KellieWorking assumptions

I find how to live a better question than how not to die. I am not so interested in worrying about human extinction. People are dying now from climate change.

I’m not interested either in feeling guilty about destroying life on Earth.  I’ve found this kind of guilt debilitating, and from a Universal frame of mind, believe the forces that created life on Earth will do so again when the conditions are right.

If not to save humanity from extinction, then what?  Because the path of living in relationship with nature, ourselves, and each other brings more joy. Especially, when we see the ways it encourages life in others.

When I mentioned to a teacher how sad I am to see so many trees dying in our nearby forest, he asked I look for any signs of life growing out of who and what had fallen. Here is what I found.

Hairy curtain crust growing on an oak branch that fell more than two years ago.

Hairy curtain crust growing on an oak branch that fell more than two years ago.

##############################

**REQUIRED ACTION A:** In the passage on working assumptions, what did the teacher ask the writer to look for?
**REQUIRED ACTION B:** Write the next part of the passage on working assumptions, picking up after its final line.
The records that come next are from a separate source.

**INFORMATION SHOWN:**
##############################

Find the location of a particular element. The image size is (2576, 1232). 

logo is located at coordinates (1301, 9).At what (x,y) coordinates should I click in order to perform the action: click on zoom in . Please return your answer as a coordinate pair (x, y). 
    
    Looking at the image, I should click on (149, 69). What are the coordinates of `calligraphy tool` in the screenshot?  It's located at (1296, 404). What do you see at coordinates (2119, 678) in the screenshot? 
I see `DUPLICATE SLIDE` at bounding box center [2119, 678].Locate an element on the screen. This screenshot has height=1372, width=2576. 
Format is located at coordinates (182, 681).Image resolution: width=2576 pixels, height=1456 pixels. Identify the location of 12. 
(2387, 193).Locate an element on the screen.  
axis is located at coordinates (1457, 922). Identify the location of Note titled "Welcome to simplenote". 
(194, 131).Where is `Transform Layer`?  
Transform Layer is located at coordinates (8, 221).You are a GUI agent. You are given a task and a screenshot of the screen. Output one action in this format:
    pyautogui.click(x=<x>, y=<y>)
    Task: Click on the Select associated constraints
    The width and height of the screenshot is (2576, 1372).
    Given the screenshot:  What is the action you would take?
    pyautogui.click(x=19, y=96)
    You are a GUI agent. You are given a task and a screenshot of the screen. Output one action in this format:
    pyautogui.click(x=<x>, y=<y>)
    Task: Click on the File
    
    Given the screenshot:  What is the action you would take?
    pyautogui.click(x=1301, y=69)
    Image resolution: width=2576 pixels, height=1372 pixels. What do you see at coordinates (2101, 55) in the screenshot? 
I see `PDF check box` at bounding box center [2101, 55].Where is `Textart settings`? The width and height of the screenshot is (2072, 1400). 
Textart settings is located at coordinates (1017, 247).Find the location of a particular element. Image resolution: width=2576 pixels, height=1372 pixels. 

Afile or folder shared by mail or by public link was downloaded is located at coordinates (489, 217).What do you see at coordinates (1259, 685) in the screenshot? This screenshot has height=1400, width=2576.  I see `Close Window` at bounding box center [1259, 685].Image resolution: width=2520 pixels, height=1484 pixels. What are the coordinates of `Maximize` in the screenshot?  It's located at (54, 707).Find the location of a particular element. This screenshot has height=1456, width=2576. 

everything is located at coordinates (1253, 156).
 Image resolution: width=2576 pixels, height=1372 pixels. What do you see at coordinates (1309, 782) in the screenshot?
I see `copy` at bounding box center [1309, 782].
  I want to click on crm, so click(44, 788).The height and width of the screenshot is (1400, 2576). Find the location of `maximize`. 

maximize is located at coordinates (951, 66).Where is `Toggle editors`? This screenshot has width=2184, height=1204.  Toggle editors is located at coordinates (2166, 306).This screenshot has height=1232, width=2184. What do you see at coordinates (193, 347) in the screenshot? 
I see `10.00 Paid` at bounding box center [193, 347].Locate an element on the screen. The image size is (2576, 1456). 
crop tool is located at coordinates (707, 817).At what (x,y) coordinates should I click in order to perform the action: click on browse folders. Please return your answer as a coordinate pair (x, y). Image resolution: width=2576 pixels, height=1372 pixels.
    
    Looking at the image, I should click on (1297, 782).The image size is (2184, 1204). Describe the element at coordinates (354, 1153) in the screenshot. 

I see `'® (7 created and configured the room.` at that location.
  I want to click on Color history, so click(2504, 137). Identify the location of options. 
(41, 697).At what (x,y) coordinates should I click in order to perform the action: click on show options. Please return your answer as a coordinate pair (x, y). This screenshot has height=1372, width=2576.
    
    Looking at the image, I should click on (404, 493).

##############################

**RESPONSE AREA A:** Any signs of life growing out of who and what had fallen.

**RESPONSE AREA B:**
KellieWorking assumptions
Not knowing

There is a story of a Zen farmer who wins a horse. His neighbors say, you are so lucky, you won a horse! He says, we’ll see. One day, his son falls off the horse and breaks a leg. How unlucky, the farmer’s neighbors say! We’ll see, he says in reply. War breaks out in the region, and all young men are sent to their deaths as soldiers. The farmer’s son can’t go because of his broken leg. The neighbors say, what luck. The farmer says, maybe. This story and this skill helps me remember that the future is unknown, as much as we have models that help us predict it based on what’s currently known.

I’ve found not-knowing a useful resting spot. A home base that I can return to when I’m tired and scared. It also helps me leave the door open for possibility, for miracles to happen that my small human brain didn’t imagine and couldn’t have imagined yet.

For example, I would never have imagined that the United Technologies purchase of Coyote Ridge for missile testing would mean that, 60 years later, this property by Morgan Hill could become the last remaining refuge for the endemic and endangered species, checkerspot butterflies. Diversity of life is such a precious thing and how to support it, still such a mystery.

California plantains are the butterfly’s chosen host plan, but the plantain has mostly been crowded out by invasive grasses covering the hills we see around here. Serpentine rock is a refuge for the plantain because it evolved strategies for filtering out the rock’s toxic metals. The majority of serpentine rock now lies under the 280 freeway and housing developments up and down the Peninsula (including my own).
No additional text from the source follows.